Stored records:
· · · · · · ·

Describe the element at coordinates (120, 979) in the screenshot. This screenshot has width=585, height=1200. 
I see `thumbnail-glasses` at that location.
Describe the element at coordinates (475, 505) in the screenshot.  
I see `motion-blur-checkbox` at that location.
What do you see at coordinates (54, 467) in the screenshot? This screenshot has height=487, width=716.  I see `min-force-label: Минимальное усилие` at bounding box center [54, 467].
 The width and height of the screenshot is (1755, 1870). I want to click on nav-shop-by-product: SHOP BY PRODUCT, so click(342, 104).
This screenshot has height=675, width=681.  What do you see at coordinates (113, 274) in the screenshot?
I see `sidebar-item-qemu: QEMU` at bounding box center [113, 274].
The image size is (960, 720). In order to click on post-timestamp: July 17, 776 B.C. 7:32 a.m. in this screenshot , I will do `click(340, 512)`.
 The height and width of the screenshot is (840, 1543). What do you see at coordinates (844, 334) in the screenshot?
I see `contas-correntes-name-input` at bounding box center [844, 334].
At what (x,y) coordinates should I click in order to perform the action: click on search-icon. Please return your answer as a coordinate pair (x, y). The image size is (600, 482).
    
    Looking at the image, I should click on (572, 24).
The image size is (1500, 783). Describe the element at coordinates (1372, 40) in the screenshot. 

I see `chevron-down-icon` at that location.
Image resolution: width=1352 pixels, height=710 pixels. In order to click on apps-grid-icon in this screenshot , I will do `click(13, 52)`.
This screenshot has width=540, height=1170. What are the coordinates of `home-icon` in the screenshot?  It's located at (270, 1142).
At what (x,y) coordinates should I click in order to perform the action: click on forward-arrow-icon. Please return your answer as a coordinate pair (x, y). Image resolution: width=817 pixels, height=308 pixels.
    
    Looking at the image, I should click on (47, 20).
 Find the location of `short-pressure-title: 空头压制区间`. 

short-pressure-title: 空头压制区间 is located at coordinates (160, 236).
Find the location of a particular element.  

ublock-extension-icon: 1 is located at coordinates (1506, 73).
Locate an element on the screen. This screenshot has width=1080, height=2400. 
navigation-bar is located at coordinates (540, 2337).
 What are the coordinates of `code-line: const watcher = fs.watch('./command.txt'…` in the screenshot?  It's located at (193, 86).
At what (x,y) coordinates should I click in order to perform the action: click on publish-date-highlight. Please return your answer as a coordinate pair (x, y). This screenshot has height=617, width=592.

· · · · · · ·

Brief: Render the items above as a JSON list of strings with one string per line and no blank lines. Start at the line containing "at (193, 86)." and end with the last line of the items.

Answer to the exercise:
[
  " What are the coordinates of `code-line: const watcher = fs.watch('./command.txt'…` in the screenshot?  It's located at (193, 86).",
  "At what (x,y) coordinates should I click in order to perform the action: click on publish-date-highlight. Please return your answer as a coordinate pair (x, y). This screenshot has height=617, width=592."
]